Voir Arthrose du Genou et Défect Chondral
Le traitement non prothétique est résumé ici.
Traitement Non-Opératoire
Le traitement médical et la thérapie physique sont toujours
institués.
- Exercices, musculation, balnéothérapie et modification
de l’activité ;
- antalgiques, anti-inflammatoires, infiltrations intra-articulaires
de cortisone dans les cas de poussées aiguës d’arthrose,
viscosupplémentation
avec l’acide hyaluronique : régression temporaire du syndrome
douloureux ;
-thérapie physique : chaussures absorbantes, attelle de décharge,
semelles, cannes.
Traitement Opératoire
Dans l’arthrose résistante au traitement non-opératoire,
avec douleur et gonflement, avec images de lésions du cartilage de
grade II et au-delà, le traitement opératoire par chirurgie
arthroscopique le plus souvent, est nécessaire pour traiter les lésions
du cartilage articulaire, et d’éventuelles lésions associées
: méniscale, ligamentaire (LCA surtout), rotulienne, et le malalignement
du genou en varus-valgus.
- L’Arthroscopie va permettre
la biochirurgie du cartilage,
utilisant plusieurs techniques de resurfaçage selon
le grade et l’étendue
de la lésion du cartilage articulaire :
- débridement : résection-polissage
des fragments détachés
de cartilage articulaire et méniscal au shaver motorisé,
geste de base de tous les grades, particulièrement du grade
II ;
- microfractures : de
l’os sous-chondral : permet la ‘cartilagisation’ ou
repousse d’un fibrocartilage ; indiquées dans les
défects
de grade III ou IV limité, de surface inférieure à 2-3
cm2 ; cette technique représente aussi un dernier recours
dans le défect
tibial, les ‘kiss lesion’ (lésions en miroir),
et le défect étendu
de plus de 4-5 cm2 ;
- mosaïcplasty : ou
transfert ostéochondral autologue : indiquée
dans les défects de grade III, circonscrits et limités à 3
cm2, habituellement chez le patient sportif ou de moins de 50 ans
;
- ostéochondrale greffe : utilisation d’allogreffe,
indiquée
dans certains cas de destruction ostéochondrale majeure
d’une
surface articulaire (risque d’échec au-delà)

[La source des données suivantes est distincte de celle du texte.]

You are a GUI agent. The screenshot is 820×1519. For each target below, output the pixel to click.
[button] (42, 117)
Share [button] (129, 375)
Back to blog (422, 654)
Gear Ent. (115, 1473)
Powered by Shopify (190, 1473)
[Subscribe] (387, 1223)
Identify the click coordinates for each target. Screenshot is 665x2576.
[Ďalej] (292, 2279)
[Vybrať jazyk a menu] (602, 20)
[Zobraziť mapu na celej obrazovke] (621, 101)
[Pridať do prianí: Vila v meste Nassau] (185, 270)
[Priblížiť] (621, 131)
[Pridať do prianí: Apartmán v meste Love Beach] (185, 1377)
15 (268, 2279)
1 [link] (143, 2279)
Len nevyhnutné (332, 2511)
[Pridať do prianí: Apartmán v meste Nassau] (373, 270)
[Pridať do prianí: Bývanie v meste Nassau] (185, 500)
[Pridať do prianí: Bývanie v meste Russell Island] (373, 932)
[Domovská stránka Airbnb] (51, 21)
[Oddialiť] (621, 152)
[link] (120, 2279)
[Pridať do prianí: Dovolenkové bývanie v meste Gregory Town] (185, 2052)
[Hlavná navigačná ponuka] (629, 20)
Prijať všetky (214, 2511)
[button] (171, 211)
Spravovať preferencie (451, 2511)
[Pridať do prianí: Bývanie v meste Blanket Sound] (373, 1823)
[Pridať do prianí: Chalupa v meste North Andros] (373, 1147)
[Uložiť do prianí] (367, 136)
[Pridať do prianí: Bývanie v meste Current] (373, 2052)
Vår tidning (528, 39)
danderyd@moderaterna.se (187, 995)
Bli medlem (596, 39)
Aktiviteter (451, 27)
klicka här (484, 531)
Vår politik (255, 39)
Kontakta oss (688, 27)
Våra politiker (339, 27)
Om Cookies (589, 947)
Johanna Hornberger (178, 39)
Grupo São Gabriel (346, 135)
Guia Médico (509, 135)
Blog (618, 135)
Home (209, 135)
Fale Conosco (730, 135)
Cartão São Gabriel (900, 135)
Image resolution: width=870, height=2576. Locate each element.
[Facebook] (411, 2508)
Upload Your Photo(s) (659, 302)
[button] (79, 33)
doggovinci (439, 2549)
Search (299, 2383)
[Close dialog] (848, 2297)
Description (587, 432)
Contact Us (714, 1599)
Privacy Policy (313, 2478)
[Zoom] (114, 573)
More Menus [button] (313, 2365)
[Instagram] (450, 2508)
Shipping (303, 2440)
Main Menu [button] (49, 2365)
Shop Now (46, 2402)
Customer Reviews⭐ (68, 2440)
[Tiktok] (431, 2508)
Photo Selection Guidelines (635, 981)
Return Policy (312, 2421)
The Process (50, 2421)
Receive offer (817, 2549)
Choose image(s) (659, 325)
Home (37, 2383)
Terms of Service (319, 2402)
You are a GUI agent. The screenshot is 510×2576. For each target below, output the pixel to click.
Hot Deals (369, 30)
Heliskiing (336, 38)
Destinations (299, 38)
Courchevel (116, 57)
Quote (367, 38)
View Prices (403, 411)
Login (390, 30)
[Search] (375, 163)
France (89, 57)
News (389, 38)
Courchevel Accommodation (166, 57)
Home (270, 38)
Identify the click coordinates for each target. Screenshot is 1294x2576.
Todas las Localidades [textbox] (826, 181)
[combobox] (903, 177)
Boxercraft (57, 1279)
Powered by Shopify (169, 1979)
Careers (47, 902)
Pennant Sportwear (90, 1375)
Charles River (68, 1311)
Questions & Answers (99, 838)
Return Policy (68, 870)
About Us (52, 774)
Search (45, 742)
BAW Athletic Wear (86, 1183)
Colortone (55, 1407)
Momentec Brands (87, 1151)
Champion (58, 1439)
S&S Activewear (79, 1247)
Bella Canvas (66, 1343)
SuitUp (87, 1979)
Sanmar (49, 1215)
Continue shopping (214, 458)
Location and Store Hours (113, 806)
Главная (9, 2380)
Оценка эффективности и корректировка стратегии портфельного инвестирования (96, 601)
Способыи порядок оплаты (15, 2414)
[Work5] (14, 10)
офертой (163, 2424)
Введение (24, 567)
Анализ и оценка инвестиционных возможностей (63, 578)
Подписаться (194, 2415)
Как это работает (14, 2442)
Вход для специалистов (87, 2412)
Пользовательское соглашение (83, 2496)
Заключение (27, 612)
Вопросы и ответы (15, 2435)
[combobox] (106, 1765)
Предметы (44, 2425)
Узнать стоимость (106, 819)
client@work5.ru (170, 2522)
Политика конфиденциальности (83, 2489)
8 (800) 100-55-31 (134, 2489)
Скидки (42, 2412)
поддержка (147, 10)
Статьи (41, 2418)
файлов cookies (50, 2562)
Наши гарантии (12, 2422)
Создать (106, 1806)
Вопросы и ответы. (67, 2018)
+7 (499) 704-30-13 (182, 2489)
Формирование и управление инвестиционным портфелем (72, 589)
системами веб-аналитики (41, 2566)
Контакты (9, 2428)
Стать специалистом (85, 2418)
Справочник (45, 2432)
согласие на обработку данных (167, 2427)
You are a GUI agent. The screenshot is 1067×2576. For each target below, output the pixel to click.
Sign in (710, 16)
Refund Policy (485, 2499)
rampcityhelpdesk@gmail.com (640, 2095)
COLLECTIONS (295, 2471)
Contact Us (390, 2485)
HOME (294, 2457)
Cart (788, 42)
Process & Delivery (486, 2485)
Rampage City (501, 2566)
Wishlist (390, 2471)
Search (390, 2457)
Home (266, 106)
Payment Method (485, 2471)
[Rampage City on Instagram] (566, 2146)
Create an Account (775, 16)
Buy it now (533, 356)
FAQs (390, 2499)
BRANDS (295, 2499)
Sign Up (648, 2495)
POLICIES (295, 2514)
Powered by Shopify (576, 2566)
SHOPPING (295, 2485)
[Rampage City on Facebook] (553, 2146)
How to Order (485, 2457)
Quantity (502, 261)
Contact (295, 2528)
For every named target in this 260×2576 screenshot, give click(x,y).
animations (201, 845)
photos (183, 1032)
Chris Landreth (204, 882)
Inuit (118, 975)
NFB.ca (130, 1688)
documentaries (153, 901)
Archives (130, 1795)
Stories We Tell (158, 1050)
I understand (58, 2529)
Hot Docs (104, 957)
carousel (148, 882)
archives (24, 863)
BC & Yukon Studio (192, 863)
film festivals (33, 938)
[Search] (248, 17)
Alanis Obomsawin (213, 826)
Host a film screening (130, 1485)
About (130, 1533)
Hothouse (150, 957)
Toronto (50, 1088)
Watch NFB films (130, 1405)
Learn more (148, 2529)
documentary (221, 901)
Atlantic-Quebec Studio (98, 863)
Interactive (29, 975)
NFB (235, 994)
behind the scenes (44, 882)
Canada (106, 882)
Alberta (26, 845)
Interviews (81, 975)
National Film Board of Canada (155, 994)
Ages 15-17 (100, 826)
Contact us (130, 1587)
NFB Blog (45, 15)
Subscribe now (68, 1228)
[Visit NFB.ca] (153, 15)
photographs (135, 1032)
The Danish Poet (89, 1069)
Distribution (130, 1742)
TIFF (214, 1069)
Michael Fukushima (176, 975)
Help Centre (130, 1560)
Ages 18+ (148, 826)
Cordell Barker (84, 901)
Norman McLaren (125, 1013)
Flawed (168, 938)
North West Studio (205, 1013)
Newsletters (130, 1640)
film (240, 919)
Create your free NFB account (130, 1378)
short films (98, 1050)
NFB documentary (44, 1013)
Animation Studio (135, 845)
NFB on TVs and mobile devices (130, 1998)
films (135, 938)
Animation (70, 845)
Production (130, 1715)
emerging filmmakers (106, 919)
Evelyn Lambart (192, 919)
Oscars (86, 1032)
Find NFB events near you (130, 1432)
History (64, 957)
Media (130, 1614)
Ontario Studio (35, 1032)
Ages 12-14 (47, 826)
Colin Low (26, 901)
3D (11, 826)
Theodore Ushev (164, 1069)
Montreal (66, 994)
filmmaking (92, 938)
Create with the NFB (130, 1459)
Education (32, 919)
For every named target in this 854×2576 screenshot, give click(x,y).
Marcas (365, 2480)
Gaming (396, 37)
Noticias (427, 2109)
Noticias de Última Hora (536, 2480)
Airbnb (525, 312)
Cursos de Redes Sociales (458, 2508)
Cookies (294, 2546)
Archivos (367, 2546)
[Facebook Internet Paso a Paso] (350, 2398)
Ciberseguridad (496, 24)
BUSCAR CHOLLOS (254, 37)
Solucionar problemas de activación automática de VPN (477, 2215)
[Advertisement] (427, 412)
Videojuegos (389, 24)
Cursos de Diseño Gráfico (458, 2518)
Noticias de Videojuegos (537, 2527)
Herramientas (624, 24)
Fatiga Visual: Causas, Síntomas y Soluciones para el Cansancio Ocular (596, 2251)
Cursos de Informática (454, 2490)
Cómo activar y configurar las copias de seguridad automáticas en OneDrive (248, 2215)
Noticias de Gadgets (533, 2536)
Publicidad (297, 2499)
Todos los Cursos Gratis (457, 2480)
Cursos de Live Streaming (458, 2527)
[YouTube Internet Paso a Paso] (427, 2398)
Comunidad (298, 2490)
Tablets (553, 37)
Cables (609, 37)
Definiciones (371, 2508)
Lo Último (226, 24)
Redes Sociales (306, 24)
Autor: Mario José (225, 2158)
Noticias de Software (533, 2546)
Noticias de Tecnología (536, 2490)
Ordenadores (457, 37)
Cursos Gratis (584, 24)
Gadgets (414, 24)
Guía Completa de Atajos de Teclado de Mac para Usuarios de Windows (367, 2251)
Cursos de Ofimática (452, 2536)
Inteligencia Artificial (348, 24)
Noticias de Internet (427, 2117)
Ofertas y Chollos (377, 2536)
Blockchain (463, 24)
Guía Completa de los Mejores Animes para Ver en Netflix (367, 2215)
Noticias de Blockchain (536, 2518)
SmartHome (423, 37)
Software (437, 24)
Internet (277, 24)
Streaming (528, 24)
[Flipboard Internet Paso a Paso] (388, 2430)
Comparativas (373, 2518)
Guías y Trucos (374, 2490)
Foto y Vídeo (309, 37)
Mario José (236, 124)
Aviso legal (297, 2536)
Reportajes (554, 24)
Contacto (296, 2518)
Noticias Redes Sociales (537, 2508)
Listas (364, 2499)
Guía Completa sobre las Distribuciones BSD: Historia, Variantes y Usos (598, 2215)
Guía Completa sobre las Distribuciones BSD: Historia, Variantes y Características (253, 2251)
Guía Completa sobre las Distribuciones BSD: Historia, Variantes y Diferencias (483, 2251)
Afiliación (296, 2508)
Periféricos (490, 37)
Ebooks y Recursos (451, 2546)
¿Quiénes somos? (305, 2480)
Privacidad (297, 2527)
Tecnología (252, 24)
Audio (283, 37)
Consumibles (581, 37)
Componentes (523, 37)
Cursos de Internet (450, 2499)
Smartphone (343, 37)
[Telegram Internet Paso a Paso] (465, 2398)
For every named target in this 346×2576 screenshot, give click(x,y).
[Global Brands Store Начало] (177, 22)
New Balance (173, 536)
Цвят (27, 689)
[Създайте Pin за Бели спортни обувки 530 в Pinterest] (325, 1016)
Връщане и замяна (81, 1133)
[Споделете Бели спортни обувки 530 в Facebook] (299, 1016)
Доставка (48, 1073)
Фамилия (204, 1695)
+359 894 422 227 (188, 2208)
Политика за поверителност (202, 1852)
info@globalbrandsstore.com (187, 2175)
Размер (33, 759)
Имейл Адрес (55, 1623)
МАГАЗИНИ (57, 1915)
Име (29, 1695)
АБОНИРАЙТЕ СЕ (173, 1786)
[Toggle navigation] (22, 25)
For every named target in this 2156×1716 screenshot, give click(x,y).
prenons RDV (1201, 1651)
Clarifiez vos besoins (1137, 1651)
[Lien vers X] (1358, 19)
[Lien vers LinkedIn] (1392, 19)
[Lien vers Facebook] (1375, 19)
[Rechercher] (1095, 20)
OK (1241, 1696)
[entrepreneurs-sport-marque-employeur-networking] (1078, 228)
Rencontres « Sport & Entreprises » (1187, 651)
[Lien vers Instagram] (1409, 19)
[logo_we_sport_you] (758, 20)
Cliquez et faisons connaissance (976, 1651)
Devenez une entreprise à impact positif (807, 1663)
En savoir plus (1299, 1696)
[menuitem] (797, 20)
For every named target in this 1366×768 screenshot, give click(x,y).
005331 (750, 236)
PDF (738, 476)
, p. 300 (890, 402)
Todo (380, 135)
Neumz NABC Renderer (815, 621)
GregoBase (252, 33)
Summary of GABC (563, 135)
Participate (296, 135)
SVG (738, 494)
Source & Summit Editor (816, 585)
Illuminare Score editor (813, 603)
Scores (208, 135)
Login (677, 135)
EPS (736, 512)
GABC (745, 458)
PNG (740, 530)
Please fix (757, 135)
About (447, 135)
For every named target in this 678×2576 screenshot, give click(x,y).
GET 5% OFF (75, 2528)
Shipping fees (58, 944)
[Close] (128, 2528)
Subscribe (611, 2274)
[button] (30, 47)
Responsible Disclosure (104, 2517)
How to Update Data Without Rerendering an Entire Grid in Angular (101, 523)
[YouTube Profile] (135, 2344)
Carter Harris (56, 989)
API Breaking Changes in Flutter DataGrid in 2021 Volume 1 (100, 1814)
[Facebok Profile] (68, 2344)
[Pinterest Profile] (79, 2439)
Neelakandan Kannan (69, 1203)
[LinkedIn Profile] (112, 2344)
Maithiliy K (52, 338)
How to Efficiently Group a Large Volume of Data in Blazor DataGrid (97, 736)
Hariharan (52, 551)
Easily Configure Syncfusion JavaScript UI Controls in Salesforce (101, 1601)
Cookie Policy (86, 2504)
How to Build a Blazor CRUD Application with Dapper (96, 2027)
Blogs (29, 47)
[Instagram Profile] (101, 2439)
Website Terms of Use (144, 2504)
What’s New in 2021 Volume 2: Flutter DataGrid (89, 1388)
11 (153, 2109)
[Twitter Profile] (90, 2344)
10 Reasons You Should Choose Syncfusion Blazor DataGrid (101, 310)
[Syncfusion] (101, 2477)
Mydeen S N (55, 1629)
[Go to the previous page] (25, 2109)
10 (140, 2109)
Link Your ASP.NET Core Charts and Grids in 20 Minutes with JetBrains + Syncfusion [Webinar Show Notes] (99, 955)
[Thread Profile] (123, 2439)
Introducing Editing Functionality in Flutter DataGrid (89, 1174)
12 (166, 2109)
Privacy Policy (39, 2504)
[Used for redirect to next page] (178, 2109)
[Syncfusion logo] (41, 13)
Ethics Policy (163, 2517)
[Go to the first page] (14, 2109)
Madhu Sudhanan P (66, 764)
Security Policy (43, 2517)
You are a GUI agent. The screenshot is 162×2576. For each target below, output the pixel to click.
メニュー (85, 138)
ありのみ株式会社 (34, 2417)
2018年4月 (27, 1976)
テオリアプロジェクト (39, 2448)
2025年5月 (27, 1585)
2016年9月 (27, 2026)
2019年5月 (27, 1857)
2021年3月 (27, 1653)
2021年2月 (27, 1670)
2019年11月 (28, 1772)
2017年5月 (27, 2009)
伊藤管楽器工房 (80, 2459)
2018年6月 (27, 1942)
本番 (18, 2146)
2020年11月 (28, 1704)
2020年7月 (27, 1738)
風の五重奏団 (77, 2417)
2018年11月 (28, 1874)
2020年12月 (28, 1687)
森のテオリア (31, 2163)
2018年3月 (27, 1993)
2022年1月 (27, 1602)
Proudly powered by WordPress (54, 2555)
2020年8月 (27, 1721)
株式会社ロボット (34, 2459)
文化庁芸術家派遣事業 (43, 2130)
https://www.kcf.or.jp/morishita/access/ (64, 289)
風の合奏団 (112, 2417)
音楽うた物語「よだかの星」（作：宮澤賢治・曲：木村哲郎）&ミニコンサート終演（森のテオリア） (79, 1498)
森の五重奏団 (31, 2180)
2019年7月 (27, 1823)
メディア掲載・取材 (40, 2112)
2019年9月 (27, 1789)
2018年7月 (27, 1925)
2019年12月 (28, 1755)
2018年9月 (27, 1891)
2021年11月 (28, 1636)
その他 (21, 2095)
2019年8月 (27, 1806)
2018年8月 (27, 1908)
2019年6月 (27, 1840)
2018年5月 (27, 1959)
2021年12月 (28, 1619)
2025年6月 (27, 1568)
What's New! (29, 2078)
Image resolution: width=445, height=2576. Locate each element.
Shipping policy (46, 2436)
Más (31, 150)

survenant chez des patients jeunes ;
- implantation de chondrocytes
autogues : indiquée chez le jeune ou l’athlète,
dans le defect d’une surface articulaire (condyle, trochlée,
plus rarement tibiale), de surface de plus de 4 cm2 ; la technique
est actuellement
en pleine évolution : la greffe se présente sous
forme fibreuse semi-solide (association d’acide hyaluronique
fibreux et chondrocytes autologues en culture), pouvant être
implantée sous arthroscopie,
sans patch périosté.
- La Prothèse Totale de
Genou
- Elle est indiquée lorsque les douleurs
(au repos, nocturne, à la
marche et lors de l’utilisation des escaliers) sont intenses,
résistantes
au traitement médical, avec os dénudé de façon étendue
( > 5 cm2) sur plusieurs compartiments articulaires et contre-indication
des techniques de resurfaçage ; déviation (désaxation),
instabilité ligamentaire majeur (croisé, latéraux)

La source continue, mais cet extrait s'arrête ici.